Je suis heureuse de vous annoncer que la commission mixte paritaire, qui s’est réunie le 4 juin dernier, a réussi à trouver un accord qui conserve presque dans leur intégralité les apports du Sénat.

Je tiens à saluer de nouveau l’implication de nos collègues députés, en particulier celle du rapporteur, Gilles Savary ; ils ont permis que la commission mixte paritaire aboutisse et fasse honneur au travail des parlementaires des deux chambres.

De même, je remercie une nouvelle fois notre collègue Éric Bocquet, dont le rapport d’information sur les travailleurs détachés, fait au nom de la commission des affaires européennes, a apporté une contribution essentielle au débat public.

Comme vous le savez, la proposition de loi adoptée par l’Assemblée nationale en première lecture poursuivait quatre objectifs principaux.

Tout d’abord, elle visait à améliorer la lutte contre les abus et les fraudes constatés lors des détachements de travailleurs en transposant avec diligence les dispositions de la directive d’exécution adoptée par le Parlement européen le 16 avril dernier.

Ensuite, elle était destinée à mettre en œuvre certaines préconisations formulées par l’Assemblée nationale dans sa résolution européenne du 11 juillet dernier, en particulier la création d’une liste noire d’entreprises et de prestataires de services indélicats.

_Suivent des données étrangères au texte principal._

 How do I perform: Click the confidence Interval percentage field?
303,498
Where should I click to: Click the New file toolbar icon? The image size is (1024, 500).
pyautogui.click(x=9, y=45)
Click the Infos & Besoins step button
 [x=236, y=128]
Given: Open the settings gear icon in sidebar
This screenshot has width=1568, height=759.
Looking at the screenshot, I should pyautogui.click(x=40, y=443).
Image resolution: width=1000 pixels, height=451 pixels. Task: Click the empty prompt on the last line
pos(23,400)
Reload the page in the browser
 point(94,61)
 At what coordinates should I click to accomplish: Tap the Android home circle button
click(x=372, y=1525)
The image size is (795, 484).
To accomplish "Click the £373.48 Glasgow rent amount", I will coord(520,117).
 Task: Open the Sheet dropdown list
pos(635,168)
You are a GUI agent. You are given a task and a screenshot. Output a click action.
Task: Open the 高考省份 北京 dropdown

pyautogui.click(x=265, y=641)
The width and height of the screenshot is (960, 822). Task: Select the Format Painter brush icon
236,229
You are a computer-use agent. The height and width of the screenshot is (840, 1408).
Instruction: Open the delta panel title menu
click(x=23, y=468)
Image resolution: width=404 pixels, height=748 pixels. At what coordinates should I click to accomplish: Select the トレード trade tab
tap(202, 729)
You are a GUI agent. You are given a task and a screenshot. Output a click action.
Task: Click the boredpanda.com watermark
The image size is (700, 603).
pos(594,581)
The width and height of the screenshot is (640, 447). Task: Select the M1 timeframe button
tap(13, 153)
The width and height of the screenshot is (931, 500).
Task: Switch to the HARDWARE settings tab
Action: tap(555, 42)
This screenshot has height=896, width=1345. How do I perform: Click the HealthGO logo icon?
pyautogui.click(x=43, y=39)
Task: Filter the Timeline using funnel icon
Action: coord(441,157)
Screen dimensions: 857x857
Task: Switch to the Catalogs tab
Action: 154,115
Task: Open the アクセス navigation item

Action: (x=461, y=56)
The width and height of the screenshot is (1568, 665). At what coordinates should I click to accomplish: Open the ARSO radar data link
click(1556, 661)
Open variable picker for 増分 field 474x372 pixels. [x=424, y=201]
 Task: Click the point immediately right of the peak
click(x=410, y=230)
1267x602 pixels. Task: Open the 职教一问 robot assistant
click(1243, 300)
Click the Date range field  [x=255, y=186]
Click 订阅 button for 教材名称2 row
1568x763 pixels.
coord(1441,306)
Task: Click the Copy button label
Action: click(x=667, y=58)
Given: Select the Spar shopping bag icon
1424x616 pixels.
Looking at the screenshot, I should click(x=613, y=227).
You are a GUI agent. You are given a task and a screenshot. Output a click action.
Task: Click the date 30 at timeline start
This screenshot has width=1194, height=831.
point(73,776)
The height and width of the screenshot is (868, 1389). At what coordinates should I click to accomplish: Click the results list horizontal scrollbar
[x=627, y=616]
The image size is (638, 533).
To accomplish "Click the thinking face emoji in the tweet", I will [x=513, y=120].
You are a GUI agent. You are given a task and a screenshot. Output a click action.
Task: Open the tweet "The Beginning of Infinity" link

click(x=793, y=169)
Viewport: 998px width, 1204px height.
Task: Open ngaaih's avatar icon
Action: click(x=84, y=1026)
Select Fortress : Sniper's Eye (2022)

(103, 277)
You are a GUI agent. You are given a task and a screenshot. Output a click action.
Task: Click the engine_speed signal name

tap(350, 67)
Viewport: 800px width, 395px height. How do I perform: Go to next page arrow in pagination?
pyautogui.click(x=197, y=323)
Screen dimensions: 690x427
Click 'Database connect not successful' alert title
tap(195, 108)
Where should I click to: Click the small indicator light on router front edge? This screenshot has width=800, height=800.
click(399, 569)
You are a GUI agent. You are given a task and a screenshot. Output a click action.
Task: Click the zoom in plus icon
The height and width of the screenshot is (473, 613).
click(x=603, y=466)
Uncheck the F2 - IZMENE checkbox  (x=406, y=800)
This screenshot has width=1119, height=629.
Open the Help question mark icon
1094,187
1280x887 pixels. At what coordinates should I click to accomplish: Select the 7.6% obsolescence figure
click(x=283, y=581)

Par ailleurs, la proposition de loi tendait à renforcer notre arsenal juridique de lutte contre le travail illégal, notamment en conférant de nouvelles prérogatives aux agents de contrôle, aux juges et aux autorités administratives.

Enfin, elle comportait diverses mesures visant à améliorer l’encadrement du cabotage routier de marchandises.

La proposition de loi a été sensiblement enrichie par la commission des affaires sociales du Sénat, qui l’a examinée le 30 avril dernier, sans toutefois que nous remettions en cause sa philosophie initiale : donner de nouveaux moyens à la lutte contre la concurrence sociale déloyale.

En premier lieu, notre commission a considérablement renforcé, à l’article 1er de la proposition de loi, les règles applicables au moment de la déclaration de détachement, considérant que ce prérequis était la condition sine qua non d’une lutte efficace contre les fraudes et les abus.

Ainsi, nous avons tenu à élever au niveau législatif l’obligation actuelle pour le prestataire étranger de procéder à une déclaration préalable de détachement auprès de l’inspection du travail et avons prévu que l’employeur devrait en outre fournir les coordonnées de son représentant en France, conformément à l’article 9 de la directive d’exécution.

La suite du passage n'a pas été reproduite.